§ **AIM OF THE EXERCISE**
Rewrite the part of the material that opens with the line containing "Open the 3h" and closes with the line containing "click(1049, 381)", changing "dropdown" to "selector" and leaving everything else in those lines unchanged.

§ **DATA RECORDS**
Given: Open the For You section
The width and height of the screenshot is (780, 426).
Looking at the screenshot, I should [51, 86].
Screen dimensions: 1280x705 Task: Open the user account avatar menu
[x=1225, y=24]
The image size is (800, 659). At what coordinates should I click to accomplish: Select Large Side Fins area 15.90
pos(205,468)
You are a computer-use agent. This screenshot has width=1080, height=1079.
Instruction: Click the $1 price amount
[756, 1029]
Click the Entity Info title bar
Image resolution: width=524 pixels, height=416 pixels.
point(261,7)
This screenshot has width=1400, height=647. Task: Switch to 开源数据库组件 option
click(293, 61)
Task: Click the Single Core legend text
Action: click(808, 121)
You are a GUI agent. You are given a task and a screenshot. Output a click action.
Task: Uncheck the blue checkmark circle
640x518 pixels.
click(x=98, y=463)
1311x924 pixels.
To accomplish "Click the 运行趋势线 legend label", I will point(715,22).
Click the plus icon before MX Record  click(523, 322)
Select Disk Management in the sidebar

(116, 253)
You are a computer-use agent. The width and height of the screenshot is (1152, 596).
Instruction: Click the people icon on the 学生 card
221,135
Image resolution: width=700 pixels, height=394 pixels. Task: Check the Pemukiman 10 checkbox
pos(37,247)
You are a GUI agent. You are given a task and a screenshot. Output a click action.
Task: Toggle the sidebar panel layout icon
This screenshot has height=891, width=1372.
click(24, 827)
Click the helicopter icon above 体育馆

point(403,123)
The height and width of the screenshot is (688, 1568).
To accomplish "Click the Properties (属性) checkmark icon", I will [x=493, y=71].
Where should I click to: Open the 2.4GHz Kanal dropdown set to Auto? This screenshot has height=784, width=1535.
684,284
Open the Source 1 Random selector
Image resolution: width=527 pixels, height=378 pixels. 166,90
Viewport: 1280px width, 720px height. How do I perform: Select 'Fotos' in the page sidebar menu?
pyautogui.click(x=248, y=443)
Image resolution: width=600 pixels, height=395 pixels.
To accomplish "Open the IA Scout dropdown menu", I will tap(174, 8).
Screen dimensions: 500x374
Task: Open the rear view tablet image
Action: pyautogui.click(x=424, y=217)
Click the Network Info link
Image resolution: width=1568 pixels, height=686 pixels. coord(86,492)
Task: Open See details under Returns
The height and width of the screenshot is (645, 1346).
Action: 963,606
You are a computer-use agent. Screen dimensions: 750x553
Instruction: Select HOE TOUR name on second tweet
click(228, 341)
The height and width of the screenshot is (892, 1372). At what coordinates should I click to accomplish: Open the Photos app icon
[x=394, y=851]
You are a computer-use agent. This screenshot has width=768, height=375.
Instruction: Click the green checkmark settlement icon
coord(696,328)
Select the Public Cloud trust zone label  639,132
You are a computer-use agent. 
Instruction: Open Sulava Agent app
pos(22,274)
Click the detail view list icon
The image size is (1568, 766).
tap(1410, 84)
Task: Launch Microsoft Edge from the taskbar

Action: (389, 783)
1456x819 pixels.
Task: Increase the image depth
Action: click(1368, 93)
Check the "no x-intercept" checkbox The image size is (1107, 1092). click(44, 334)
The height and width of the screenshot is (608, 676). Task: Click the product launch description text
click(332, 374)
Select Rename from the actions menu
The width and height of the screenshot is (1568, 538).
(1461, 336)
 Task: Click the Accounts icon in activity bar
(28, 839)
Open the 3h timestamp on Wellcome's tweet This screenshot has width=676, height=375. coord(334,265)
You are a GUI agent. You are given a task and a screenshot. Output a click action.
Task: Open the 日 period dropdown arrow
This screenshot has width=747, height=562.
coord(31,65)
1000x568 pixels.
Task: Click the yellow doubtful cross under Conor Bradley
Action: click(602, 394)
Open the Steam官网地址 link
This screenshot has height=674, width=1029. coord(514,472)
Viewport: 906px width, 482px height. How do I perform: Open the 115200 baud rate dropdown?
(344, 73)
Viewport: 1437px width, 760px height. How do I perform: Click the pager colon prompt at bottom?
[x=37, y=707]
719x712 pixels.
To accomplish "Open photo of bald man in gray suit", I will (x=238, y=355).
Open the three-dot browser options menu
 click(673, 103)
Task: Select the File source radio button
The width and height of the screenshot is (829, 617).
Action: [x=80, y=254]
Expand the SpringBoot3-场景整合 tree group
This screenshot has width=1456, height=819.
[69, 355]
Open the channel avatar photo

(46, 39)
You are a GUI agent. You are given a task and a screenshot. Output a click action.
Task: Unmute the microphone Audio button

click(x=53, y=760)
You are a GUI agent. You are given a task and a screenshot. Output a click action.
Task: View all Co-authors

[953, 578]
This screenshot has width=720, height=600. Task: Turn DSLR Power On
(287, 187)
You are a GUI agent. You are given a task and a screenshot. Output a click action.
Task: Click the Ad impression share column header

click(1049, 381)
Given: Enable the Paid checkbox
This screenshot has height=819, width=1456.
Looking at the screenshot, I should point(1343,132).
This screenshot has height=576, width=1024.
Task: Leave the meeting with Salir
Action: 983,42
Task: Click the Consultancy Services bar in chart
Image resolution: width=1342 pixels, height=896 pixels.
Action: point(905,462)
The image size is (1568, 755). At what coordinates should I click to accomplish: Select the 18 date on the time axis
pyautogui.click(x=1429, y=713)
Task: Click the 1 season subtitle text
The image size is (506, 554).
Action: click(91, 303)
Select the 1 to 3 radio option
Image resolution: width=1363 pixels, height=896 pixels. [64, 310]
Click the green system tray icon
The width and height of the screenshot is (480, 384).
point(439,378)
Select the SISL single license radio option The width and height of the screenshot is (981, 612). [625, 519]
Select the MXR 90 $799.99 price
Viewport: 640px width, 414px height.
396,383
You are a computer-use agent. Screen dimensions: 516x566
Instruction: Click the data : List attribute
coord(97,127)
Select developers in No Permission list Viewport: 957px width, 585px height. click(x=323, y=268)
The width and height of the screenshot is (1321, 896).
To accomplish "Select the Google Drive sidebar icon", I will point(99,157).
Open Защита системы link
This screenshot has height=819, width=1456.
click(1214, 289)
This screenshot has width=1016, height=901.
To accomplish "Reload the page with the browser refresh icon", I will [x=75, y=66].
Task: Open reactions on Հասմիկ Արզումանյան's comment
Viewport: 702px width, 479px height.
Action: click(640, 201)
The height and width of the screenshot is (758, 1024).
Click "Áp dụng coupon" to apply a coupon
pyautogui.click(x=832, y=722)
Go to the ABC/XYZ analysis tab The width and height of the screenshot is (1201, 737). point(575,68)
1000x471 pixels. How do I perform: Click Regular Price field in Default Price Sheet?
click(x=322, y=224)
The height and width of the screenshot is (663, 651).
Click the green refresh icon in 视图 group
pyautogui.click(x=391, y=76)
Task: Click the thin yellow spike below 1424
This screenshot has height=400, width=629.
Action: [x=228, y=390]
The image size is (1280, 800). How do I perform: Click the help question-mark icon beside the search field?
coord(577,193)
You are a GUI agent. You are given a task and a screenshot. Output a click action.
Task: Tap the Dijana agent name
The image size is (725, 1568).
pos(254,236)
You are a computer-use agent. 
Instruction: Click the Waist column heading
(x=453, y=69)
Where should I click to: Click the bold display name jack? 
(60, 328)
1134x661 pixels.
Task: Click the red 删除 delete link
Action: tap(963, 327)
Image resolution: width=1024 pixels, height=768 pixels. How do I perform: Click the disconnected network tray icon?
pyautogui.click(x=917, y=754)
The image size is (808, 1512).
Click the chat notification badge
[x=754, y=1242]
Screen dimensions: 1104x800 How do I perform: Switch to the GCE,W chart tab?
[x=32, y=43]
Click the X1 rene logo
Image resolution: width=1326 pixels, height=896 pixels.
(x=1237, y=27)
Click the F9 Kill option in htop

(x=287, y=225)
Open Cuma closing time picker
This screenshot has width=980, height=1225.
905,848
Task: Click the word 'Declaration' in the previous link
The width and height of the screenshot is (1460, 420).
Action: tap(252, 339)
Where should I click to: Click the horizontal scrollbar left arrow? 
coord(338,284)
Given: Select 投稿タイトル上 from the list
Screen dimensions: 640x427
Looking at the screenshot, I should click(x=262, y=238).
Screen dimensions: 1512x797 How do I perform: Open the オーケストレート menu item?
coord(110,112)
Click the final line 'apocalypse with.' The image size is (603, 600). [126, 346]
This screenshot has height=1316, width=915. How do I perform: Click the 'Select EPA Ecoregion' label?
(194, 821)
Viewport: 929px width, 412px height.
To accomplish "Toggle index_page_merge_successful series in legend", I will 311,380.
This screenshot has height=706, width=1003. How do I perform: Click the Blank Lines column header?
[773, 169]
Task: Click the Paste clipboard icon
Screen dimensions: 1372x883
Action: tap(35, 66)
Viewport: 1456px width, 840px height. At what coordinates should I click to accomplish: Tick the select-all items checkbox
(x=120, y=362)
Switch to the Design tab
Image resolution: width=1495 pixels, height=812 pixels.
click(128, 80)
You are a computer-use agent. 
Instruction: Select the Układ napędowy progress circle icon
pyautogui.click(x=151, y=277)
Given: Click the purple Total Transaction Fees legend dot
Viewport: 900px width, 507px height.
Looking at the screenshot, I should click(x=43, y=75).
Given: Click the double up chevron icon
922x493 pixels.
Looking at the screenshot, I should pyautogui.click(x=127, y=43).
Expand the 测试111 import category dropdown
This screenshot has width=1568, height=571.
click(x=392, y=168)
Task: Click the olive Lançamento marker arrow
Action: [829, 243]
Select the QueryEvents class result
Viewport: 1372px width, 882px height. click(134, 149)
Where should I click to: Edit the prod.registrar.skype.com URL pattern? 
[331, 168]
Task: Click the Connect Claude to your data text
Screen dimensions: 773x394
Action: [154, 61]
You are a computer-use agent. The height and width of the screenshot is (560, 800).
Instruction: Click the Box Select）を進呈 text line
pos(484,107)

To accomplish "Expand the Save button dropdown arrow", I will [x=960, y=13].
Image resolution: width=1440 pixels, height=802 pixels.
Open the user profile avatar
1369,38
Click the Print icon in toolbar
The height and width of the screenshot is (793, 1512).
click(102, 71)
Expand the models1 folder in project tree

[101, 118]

§ **SOLUTION BELOW**
Open the 3h timestamp on Wellcome's tweet This screenshot has width=676, height=375. coord(334,265)
You are a GUI agent. You are given a task and a screenshot. Output a click action.
Task: Open the 日 period selector arrow
This screenshot has width=747, height=562.
coord(31,65)
1000x568 pixels.
Task: Click the yellow doubtful cross under Conor Bradley
Action: click(602, 394)
Open the Steam官网地址 link
This screenshot has height=674, width=1029. coord(514,472)
Viewport: 906px width, 482px height. How do I perform: Open the 115200 baud rate selector?
(344, 73)
Viewport: 1437px width, 760px height. How do I perform: Click the pager colon prompt at bottom?
[x=37, y=707]
719x712 pixels.
To accomplish "Open photo of bald man in gray suit", I will (x=238, y=355).
Open the three-dot browser options menu
 click(673, 103)
Task: Select the File source radio button
The width and height of the screenshot is (829, 617).
Action: [x=80, y=254]
Expand the SpringBoot3-场景整合 tree group
This screenshot has width=1456, height=819.
[69, 355]
Open the channel avatar photo

(46, 39)
You are a GUI agent. You are given a task and a screenshot. Output a click action.
Task: Unmute the microphone Audio button

click(x=53, y=760)
You are a GUI agent. You are given a task and a screenshot. Output a click action.
Task: View all Co-authors

[953, 578]
This screenshot has width=720, height=600. Task: Turn DSLR Power On
(287, 187)
You are a GUI agent. You are given a task and a screenshot. Output a click action.
Task: Click the Ad impression share column header

click(1049, 381)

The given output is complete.